Written task
Turn the data below into a JSON list of strings, one string per line, leaving out blank lines.

Input data
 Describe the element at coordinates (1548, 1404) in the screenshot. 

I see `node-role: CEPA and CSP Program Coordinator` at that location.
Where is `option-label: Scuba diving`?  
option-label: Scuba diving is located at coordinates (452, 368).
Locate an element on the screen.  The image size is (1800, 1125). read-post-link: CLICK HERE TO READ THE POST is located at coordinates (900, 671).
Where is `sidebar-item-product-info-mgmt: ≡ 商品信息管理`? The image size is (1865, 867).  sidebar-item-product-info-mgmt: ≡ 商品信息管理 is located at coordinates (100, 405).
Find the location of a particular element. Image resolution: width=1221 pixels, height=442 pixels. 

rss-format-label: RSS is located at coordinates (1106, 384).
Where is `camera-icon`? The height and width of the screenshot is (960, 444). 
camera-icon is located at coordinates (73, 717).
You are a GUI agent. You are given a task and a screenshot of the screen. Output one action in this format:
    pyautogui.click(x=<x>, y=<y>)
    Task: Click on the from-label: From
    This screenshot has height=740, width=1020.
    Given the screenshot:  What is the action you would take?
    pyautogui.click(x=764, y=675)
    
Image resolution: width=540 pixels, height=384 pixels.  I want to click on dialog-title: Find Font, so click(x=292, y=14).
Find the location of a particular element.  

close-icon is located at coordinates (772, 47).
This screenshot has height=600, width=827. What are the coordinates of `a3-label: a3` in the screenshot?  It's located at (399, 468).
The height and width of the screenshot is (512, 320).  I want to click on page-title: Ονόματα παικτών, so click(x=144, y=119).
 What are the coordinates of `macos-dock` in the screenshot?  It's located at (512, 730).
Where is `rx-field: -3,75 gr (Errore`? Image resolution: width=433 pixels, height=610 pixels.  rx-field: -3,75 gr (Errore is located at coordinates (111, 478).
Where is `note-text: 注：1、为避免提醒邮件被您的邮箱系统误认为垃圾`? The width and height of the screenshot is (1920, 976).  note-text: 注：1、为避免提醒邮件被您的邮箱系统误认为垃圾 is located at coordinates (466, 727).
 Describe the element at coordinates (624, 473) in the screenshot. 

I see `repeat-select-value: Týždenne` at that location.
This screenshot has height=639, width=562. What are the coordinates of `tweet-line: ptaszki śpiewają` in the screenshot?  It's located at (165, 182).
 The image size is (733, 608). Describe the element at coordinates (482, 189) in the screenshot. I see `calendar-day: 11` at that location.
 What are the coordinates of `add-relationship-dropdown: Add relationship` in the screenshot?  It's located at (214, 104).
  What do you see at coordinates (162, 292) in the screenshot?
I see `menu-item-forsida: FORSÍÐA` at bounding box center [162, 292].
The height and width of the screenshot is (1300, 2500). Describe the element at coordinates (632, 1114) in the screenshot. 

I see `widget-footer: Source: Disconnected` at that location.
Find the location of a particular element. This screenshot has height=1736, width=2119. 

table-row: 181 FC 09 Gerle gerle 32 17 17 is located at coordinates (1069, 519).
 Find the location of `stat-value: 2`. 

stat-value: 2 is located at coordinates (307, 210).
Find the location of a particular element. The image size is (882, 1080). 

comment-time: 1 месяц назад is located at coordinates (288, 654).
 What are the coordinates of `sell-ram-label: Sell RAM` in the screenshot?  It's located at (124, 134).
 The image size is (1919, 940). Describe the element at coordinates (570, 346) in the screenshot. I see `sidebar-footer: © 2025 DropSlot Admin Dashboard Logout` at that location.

Written solution
[
  " Describe the element at coordinates (1548, 1404) in the screenshot. ",
  "I see `node-role: CEPA and CSP Program Coordinator` at that location.",
  "Where is `option-label: Scuba diving`?  ",
  "option-label: Scuba diving is located at coordinates (452, 368).",
  "Locate an element on the screen.  The image size is (1800, 1125). read-post-link: CLICK HERE TO READ THE POST is located at coordinates (900, 671).",
  "Where is `sidebar-item-product-info-mgmt: ≡ 商品信息管理`? The image size is (1865, 867).  sidebar-item-product-info-mgmt: ≡ 商品信息管理 is located at coordinates (100, 405).",
  "Find the location of a particular element. Image resolution: width=1221 pixels, height=442 pixels. ",
  "rss-format-label: RSS is located at coordinates (1106, 384).",
  "Where is `camera-icon`? The height and width of the screenshot is (960, 444). ",
  "camera-icon is located at coordinates (73, 717).",
  "You are a GUI agent. You are given a task and a screenshot of the screen. Output one action in this format:",
  "    pyautogui.click(x=<x>, y=<y>)",
  "    Task: Click on the from-label: From",
  "    This screenshot has height=740, width=1020.",
  "    Given the screenshot:  What is the action you would take?",
  "    pyautogui.click(x=764, y=675)",
  "Image resolution: width=540 pixels, height=384 pixels.  I want to click on dialog-title: Find Font, so click(x=292, y=14).",
  "Find the location of a particular element.  ",
  "close-icon is located at coordinates (772, 47).",
  "This screenshot has height=600, width=827. What are the coordinates of `a3-label: a3` in the screenshot?  It's located at (399, 468).",
  "The height and width of the screenshot is (512, 320).  I want to click on page-title: Ονόματα παικτών, so click(x=144, y=119).",
  " What are the coordinates of `macos-dock` in the screenshot?  It's located at (512, 730).",
  "Where is `rx-field: -3,75 gr (Errore`? Image resolution: width=433 pixels, height=610 pixels.  rx-field: -3,75 gr (Errore is located at coordinates (111, 478).",
  "Where is `note-text: 注：1、为避免提醒邮件被您的邮箱系统误认为垃圾`? The width and height of the screenshot is (1920, 976).  note-text: 注：1、为避免提醒邮件被您的邮箱系统误认为垃圾 is located at coordinates (466, 727).",
  " Describe the element at coordinates (624, 473) in the screenshot. ",
  "I see `repeat-select-value: Týždenne` at that location.",
  "This screenshot has height=639, width=562. What are the coordinates of `tweet-line: ptaszki śpiewają` in the screenshot?  It's located at (165, 182).",
  " The image size is (733, 608). Describe the element at coordinates (482, 189) in the screenshot. I see `calendar-day: 11` at that location.",
  " What are the coordinates of `add-relationship-dropdown: Add relationship` in the screenshot?  It's located at (214, 104).",
  "  What do you see at coordinates (162, 292) in the screenshot?",
  "I see `menu-item-forsida: FORSÍÐA` at bounding box center [162, 292].",
  "The height and width of the screenshot is (1300, 2500). Describe the element at coordinates (632, 1114) in the screenshot. ",
  "I see `widget-footer: Source: Disconnected` at that location.",
  "Find the location of a particular element. This screenshot has height=1736, width=2119. ",
  "table-row: 181 FC 09 Gerle gerle 32 17 17 is located at coordinates (1069, 519).",
  " Find the location of `stat-value: 2`. ",
  "stat-value: 2 is located at coordinates (307, 210).",
  "Find the location of a particular element. The image size is (882, 1080). ",
  "comment-time: 1 месяц назад is located at coordinates (288, 654).",
  " What are the coordinates of `sell-ram-label: Sell RAM` in the screenshot?  It's located at (124, 134).",
  " The image size is (1919, 940). Describe the element at coordinates (570, 346) in the screenshot. I see `sidebar-footer: © 2025 DropSlot Admin Dashboard Logout` at that location."
]